→ Given entries:

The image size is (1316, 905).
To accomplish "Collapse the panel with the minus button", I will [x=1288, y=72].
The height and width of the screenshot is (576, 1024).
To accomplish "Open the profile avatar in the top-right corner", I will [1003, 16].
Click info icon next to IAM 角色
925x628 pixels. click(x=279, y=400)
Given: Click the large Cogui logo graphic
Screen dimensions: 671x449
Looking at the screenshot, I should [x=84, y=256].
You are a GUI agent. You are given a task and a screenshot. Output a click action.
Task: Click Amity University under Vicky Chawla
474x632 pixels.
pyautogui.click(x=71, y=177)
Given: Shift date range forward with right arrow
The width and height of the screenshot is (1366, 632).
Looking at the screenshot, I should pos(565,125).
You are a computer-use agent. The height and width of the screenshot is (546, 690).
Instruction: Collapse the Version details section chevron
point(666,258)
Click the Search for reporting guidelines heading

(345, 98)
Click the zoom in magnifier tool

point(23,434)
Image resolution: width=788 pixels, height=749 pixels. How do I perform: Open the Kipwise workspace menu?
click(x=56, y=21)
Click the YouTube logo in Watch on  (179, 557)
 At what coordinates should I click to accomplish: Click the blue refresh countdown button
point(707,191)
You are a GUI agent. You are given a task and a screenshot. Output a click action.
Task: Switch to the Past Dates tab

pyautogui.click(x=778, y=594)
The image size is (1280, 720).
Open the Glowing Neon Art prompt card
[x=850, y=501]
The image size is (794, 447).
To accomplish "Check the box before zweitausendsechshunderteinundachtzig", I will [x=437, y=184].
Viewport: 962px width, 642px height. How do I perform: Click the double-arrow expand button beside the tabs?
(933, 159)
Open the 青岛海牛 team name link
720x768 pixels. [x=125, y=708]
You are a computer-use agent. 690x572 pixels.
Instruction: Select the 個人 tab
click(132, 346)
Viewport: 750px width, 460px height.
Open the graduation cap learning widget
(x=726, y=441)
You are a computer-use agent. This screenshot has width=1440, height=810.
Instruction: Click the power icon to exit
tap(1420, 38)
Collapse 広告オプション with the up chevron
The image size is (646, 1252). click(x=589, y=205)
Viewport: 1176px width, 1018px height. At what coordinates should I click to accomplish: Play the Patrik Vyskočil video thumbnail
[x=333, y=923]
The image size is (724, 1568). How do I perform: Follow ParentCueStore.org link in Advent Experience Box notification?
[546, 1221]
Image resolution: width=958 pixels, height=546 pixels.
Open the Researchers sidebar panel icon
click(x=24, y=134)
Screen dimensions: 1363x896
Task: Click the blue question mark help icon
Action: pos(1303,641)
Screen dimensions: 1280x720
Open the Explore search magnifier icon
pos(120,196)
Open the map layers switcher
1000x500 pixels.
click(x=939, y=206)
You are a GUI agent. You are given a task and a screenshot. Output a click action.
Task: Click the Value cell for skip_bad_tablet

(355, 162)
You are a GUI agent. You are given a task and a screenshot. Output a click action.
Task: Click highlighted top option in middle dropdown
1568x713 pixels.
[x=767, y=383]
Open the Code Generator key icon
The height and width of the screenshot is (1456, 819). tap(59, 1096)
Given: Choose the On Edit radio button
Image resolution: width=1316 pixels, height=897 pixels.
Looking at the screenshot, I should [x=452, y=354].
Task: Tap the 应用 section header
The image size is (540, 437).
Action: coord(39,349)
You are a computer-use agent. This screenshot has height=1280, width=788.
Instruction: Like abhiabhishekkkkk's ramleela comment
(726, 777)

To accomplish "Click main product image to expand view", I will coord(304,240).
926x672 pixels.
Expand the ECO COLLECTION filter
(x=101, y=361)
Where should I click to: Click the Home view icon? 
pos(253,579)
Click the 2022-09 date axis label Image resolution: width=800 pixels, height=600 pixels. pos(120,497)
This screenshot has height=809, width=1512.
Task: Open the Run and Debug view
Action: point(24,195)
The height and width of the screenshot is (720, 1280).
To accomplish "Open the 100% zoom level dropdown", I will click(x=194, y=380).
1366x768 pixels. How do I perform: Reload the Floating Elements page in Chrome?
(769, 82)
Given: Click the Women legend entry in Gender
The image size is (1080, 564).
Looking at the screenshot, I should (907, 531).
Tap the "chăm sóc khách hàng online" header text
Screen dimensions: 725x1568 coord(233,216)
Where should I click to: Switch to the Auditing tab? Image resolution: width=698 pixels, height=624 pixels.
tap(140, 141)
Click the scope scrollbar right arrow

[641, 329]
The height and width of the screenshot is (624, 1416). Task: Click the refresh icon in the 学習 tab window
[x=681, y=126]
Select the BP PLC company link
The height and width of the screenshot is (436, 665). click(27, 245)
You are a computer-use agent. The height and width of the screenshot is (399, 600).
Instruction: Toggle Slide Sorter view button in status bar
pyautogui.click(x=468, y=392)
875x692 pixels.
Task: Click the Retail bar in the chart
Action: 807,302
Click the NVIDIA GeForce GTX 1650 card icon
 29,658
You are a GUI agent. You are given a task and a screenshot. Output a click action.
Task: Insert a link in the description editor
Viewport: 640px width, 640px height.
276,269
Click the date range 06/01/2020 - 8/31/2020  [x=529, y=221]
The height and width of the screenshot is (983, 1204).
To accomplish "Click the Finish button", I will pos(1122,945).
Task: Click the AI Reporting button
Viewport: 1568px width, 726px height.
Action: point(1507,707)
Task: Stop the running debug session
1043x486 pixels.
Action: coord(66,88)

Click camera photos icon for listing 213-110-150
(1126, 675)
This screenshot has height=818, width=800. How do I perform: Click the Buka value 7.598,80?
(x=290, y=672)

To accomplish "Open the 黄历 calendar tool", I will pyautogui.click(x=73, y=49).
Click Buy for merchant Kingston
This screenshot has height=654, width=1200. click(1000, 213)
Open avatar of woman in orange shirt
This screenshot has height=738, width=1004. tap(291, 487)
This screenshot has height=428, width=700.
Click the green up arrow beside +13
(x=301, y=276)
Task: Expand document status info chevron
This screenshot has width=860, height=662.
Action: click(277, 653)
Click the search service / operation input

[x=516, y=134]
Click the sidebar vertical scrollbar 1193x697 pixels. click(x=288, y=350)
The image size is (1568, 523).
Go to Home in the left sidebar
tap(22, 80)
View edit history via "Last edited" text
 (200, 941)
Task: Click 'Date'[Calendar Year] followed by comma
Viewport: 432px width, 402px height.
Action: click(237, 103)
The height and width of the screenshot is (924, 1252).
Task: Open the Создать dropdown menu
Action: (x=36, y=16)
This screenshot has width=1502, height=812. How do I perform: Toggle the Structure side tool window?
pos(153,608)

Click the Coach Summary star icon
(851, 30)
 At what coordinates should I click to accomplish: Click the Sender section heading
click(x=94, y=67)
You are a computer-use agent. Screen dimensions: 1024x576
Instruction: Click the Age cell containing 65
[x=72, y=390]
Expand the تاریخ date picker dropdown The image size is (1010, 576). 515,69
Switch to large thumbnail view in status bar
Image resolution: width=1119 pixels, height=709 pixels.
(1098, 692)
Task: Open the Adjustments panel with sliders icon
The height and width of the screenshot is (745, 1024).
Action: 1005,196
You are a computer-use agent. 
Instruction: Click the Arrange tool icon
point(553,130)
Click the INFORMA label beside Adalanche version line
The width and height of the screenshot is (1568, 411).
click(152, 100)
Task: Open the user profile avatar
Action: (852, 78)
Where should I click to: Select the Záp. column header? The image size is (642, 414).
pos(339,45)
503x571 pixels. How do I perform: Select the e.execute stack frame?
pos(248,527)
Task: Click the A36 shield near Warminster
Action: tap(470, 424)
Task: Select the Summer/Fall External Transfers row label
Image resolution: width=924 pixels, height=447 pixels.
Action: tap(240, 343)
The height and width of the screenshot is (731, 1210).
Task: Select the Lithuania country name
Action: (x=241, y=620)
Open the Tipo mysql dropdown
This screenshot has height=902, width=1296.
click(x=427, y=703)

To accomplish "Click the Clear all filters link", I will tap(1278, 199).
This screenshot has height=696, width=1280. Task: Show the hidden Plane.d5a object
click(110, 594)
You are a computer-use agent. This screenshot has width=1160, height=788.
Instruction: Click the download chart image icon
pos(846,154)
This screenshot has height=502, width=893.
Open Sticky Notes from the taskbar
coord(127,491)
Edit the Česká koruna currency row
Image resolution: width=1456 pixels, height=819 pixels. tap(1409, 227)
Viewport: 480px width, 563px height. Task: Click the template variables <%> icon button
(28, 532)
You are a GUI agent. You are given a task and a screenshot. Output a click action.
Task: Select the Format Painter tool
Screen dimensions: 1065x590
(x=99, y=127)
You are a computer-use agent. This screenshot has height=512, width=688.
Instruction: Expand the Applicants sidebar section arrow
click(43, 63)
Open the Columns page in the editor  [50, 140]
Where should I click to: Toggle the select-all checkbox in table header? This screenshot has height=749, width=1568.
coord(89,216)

→ Exercise description:
Copy the stretch of the records above that runs from the line with "Click camera photos" through the line with "This screenshot has height=428, width=700.". Both end lines belong in the copy, and nothing else does.

→ Reply to the task:
Click camera photos icon for listing 213-110-150
(1126, 675)
This screenshot has height=818, width=800. How do I perform: Click the Buka value 7.598,80?
(x=290, y=672)

To accomplish "Open the 黄历 calendar tool", I will pyautogui.click(x=73, y=49).
Click Buy for merchant Kingston
This screenshot has height=654, width=1200. click(1000, 213)
Open avatar of woman in orange shirt
This screenshot has height=738, width=1004. tap(291, 487)
This screenshot has height=428, width=700.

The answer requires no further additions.